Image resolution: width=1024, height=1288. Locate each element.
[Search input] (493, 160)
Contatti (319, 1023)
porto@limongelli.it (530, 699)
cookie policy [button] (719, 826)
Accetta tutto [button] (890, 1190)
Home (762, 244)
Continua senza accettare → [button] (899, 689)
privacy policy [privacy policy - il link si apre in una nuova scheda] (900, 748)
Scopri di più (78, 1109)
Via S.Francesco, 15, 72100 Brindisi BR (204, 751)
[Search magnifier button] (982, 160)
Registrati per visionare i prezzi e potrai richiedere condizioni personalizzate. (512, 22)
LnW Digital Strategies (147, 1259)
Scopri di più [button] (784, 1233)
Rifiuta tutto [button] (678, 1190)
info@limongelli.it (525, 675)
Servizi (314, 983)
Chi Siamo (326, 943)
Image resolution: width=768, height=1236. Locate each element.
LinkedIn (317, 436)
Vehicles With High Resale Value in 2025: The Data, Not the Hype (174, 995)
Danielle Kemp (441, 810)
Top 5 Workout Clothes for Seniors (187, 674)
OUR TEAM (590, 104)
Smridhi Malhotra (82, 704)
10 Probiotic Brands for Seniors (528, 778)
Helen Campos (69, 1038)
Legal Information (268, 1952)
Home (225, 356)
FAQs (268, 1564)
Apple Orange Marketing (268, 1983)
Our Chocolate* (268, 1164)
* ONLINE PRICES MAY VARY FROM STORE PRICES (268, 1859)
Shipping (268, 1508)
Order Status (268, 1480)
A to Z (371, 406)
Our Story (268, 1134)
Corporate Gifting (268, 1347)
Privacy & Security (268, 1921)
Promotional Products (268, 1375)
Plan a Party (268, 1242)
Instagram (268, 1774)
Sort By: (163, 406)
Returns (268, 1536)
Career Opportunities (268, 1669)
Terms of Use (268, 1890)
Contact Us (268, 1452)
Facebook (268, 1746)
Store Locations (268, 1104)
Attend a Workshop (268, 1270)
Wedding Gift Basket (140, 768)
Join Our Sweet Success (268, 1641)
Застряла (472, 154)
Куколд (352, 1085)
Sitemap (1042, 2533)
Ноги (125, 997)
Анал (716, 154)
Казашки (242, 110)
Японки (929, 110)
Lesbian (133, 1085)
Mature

AIM OF THE TASK:
Reproduce all of the data above line for line, with no changes.

EXERCISE OUTPUT:
Image resolution: width=1024, height=1288. Locate each element.
[Search input] (493, 160)
Contatti (319, 1023)
porto@limongelli.it (530, 699)
cookie policy [button] (719, 826)
Accetta tutto [button] (890, 1190)
Home (762, 244)
Continua senza accettare → [button] (899, 689)
privacy policy [privacy policy - il link si apre in una nuova scheda] (900, 748)
Scopri di più (78, 1109)
Via S.Francesco, 15, 72100 Brindisi BR (204, 751)
[Search magnifier button] (982, 160)
Registrati per visionare i prezzi e potrai richiedere condizioni personalizzate. (512, 22)
LnW Digital Strategies (147, 1259)
Scopri di più [button] (784, 1233)
Rifiuta tutto [button] (678, 1190)
info@limongelli.it (525, 675)
Servizi (314, 983)
Chi Siamo (326, 943)
Image resolution: width=768, height=1236. Locate each element.
LinkedIn (317, 436)
Vehicles With High Resale Value in 2025: The Data, Not the Hype (174, 995)
Danielle Kemp (441, 810)
Top 5 Workout Clothes for Seniors (187, 674)
OUR TEAM (590, 104)
Smridhi Malhotra (82, 704)
10 Probiotic Brands for Seniors (528, 778)
Helen Campos (69, 1038)
Legal Information (268, 1952)
Home (225, 356)
FAQs (268, 1564)
Apple Orange Marketing (268, 1983)
Our Chocolate* (268, 1164)
* ONLINE PRICES MAY VARY FROM STORE PRICES (268, 1859)
Shipping (268, 1508)
Order Status (268, 1480)
A to Z (371, 406)
Our Story (268, 1134)
Corporate Gifting (268, 1347)
Privacy & Security (268, 1921)
Promotional Products (268, 1375)
Plan a Party (268, 1242)
Instagram (268, 1774)
Sort By: (163, 406)
Returns (268, 1536)
Career Opportunities (268, 1669)
Terms of Use (268, 1890)
Contact Us (268, 1452)
Facebook (268, 1746)
Store Locations (268, 1104)
Attend a Workshop (268, 1270)
Wedding Gift Basket (140, 768)
Join Our Sweet Success (268, 1641)
Застряла (472, 154)
Куколд (352, 1085)
Sitemap (1042, 2533)
Ноги (125, 997)
Анал (716, 154)
Казашки (242, 110)
Японки (929, 110)
Lesbian (133, 1085)
Mature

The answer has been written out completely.